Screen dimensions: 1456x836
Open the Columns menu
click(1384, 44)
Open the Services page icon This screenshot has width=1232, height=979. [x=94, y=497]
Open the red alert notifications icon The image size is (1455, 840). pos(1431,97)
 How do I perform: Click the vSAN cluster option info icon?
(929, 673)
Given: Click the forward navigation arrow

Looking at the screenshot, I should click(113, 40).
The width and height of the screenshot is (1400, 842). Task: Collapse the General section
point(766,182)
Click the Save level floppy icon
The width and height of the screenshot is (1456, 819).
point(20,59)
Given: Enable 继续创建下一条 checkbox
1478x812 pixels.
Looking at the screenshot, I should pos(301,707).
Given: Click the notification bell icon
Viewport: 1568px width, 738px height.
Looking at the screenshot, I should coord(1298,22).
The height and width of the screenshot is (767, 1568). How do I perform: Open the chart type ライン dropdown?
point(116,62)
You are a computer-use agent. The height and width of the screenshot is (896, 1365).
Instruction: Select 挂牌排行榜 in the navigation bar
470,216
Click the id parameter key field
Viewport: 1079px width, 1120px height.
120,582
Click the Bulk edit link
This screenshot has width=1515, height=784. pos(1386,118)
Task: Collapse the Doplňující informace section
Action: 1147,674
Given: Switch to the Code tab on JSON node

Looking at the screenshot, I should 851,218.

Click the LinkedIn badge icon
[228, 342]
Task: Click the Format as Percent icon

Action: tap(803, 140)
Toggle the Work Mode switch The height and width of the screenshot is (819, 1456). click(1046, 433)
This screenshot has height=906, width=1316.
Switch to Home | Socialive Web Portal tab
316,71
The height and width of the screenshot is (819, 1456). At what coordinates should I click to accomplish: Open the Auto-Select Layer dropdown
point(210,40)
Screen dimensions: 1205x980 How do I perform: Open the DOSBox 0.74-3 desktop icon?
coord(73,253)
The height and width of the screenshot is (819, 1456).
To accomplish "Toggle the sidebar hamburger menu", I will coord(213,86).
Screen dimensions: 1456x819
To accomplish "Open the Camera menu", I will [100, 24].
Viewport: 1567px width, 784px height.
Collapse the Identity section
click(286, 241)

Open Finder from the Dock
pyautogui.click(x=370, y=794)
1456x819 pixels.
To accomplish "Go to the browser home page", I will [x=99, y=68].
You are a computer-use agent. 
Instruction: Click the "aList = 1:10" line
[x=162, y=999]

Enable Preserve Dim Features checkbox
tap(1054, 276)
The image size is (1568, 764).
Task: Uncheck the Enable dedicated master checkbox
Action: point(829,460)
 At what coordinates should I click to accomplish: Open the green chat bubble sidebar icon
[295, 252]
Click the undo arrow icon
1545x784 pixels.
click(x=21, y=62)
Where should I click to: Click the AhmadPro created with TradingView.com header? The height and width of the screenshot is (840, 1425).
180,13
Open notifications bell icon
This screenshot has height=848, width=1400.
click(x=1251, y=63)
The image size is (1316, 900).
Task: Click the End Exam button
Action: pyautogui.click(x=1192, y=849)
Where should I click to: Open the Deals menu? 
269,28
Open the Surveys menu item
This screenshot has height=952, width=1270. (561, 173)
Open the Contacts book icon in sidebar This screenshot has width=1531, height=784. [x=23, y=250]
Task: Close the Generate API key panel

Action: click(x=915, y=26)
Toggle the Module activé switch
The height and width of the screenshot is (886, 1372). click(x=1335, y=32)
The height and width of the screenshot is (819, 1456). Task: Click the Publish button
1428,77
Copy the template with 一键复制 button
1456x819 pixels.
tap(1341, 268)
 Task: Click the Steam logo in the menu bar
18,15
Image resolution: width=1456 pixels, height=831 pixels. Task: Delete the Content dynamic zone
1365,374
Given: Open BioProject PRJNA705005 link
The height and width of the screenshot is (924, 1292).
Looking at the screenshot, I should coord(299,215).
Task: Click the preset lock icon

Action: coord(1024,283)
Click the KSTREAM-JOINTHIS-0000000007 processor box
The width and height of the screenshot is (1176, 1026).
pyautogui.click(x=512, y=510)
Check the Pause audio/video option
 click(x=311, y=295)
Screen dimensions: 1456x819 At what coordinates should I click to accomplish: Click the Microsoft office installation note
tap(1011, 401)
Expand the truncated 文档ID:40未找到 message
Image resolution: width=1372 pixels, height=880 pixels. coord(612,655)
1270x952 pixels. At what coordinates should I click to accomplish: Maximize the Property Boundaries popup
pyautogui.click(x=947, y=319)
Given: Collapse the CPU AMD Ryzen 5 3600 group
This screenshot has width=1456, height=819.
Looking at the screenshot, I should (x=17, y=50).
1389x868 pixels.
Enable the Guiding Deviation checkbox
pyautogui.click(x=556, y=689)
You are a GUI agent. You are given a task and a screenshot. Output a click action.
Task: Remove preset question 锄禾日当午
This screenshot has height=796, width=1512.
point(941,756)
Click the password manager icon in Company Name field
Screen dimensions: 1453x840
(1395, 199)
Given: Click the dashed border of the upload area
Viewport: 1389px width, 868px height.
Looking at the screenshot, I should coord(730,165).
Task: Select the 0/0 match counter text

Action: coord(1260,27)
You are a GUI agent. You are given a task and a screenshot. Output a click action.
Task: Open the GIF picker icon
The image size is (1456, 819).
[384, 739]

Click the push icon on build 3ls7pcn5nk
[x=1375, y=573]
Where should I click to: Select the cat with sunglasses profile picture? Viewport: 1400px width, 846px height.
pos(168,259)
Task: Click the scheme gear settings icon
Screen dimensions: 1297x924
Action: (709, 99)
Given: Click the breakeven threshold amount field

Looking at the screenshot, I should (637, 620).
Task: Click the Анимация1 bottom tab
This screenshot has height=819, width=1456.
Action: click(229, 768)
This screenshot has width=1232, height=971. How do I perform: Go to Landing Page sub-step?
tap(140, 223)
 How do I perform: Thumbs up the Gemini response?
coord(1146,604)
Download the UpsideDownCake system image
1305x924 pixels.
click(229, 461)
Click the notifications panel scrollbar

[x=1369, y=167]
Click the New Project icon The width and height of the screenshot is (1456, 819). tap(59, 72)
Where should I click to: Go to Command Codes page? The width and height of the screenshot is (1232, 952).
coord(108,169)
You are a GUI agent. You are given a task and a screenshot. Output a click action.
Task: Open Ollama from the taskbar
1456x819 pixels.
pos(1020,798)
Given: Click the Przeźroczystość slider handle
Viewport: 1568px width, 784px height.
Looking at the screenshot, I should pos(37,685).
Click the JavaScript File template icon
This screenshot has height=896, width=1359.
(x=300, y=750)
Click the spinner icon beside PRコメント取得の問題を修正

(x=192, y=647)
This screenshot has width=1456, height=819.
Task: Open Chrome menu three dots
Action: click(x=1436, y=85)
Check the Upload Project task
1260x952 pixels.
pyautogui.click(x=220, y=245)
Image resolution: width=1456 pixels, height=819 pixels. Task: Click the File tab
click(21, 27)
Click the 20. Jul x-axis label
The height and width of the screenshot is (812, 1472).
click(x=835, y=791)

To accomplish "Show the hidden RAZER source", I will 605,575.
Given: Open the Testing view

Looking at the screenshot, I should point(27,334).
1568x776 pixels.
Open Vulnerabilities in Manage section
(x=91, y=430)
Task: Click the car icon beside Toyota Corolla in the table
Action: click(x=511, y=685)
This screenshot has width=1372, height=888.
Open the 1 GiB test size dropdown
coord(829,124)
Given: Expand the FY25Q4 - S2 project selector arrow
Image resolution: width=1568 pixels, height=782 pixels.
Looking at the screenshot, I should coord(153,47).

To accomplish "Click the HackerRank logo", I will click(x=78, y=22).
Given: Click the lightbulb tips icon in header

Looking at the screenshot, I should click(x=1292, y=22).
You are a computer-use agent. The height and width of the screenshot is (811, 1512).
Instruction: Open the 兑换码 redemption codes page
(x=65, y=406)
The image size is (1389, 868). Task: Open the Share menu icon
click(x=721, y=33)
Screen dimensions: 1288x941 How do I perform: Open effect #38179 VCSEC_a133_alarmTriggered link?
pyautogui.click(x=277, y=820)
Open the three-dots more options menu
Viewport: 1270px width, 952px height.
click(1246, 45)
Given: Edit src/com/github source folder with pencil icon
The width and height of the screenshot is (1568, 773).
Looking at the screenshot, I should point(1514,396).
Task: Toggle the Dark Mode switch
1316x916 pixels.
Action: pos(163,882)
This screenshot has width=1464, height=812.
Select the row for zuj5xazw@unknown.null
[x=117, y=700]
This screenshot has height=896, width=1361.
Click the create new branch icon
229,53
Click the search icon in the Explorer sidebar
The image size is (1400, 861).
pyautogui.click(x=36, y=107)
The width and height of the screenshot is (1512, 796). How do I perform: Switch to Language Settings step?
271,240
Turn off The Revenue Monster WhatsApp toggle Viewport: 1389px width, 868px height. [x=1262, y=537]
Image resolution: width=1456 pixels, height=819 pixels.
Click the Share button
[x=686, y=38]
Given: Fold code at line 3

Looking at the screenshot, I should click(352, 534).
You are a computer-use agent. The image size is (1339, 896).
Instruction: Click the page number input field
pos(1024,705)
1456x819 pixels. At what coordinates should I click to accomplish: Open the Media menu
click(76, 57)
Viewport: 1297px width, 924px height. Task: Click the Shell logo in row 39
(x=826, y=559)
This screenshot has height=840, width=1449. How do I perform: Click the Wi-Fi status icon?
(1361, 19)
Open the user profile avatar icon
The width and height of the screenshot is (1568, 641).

● ● ●

# THE PROBLEM:
Reproduce each line of the entries in which the word "Mode" is found.

# SOLUTION TO THE PROBLEM:
Toggle the Work Mode switch The height and width of the screenshot is (819, 1456). click(1046, 433)
Task: Toggle the Dark Mode switch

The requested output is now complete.